> **How to complete this task**
Write each entry out again verbatim, pictures excluded.

------ Excerpted records

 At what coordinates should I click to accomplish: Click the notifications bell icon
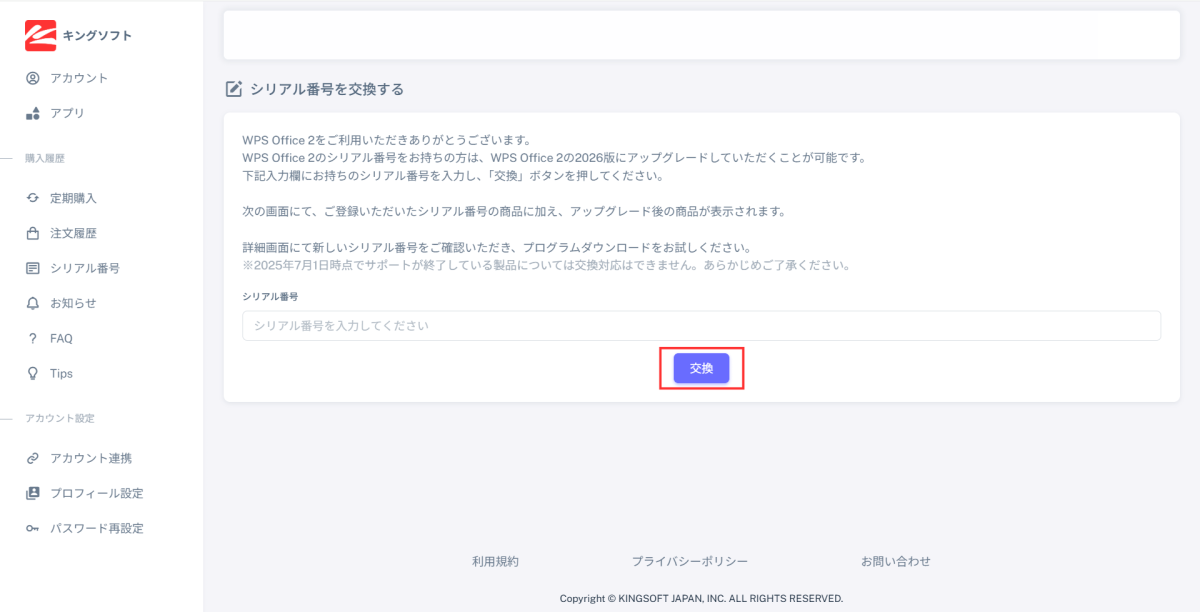[33, 303]
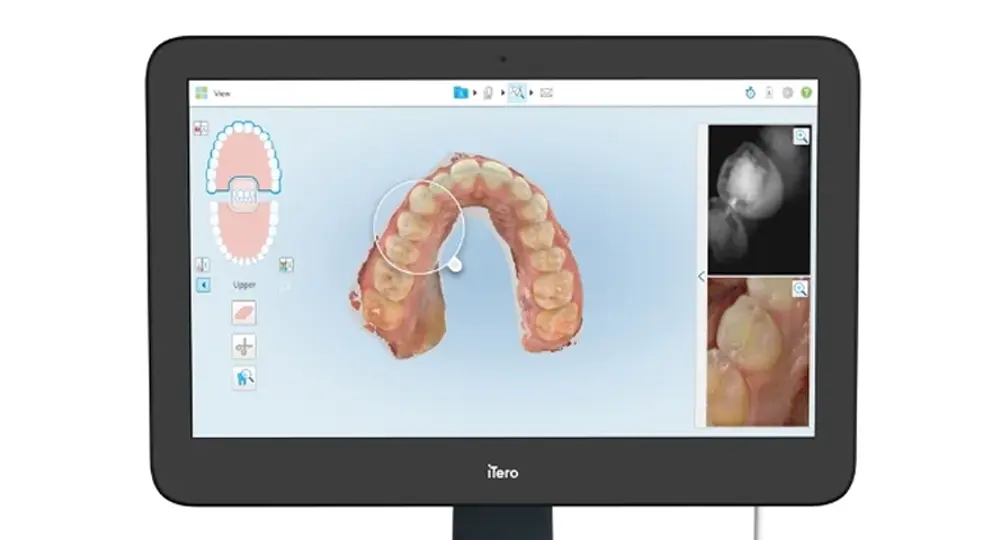This screenshot has width=1000, height=540.
Task: Enlarge the intraoral color photo
Action: [800, 289]
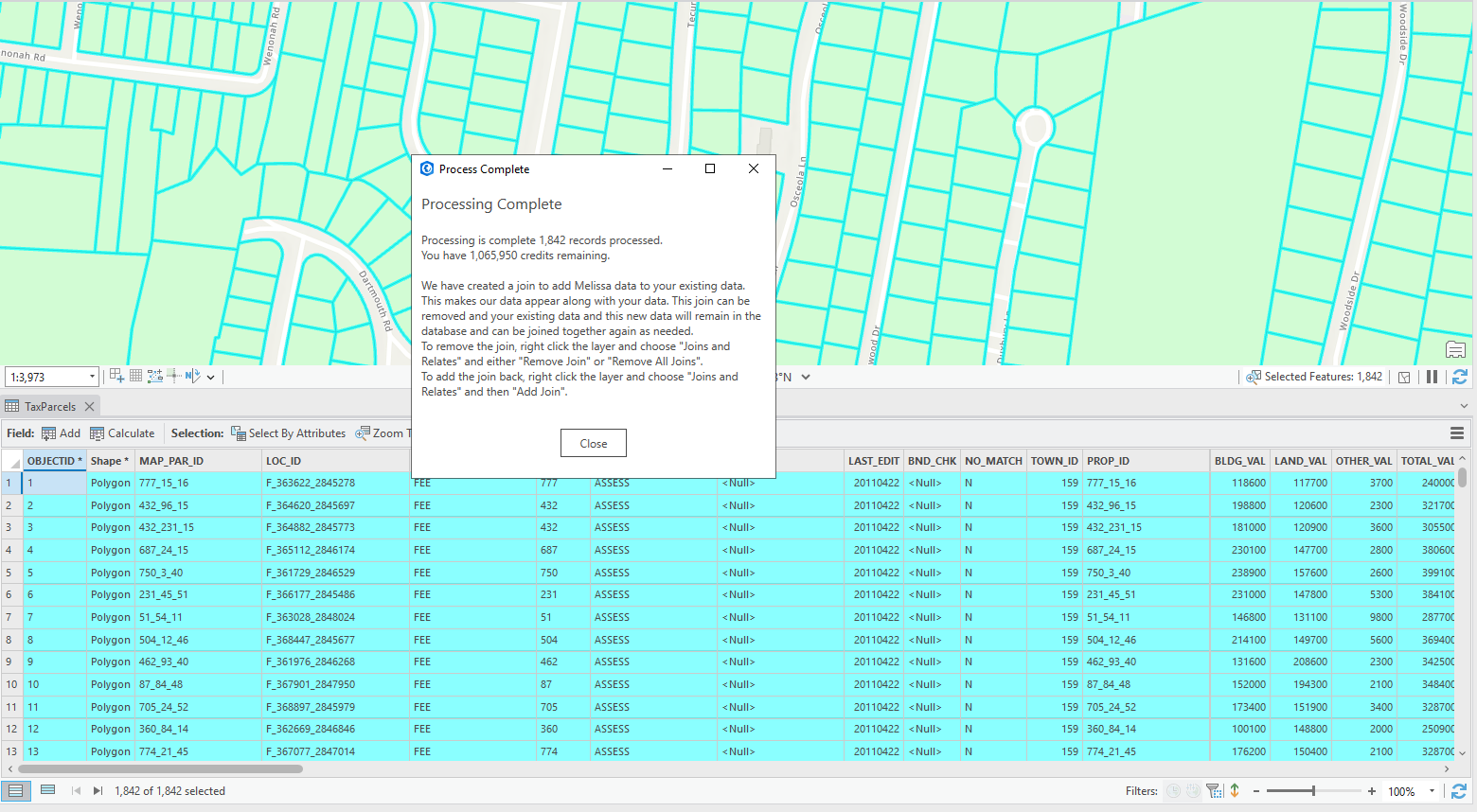Image resolution: width=1477 pixels, height=812 pixels.
Task: Click the Selected Features: 1,842 indicator
Action: (x=1324, y=376)
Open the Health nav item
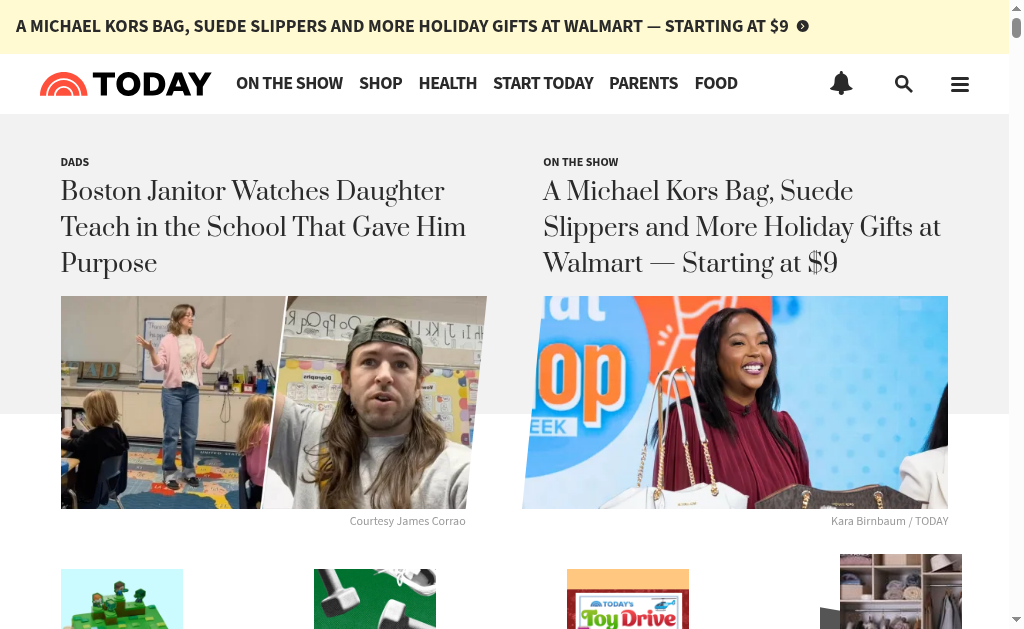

------------

> **Completed task**
 At what coordinates should I click to accomplish: Click the notifications bell icon
[33, 303]
This screenshot has width=1000, height=540.
Task: Enlarge the intraoral color photo
Action: [800, 289]
Image resolution: width=1477 pixels, height=812 pixels.
Task: Click the Selected Features: 1,842 indicator
Action: (x=1324, y=376)
Open the Health nav item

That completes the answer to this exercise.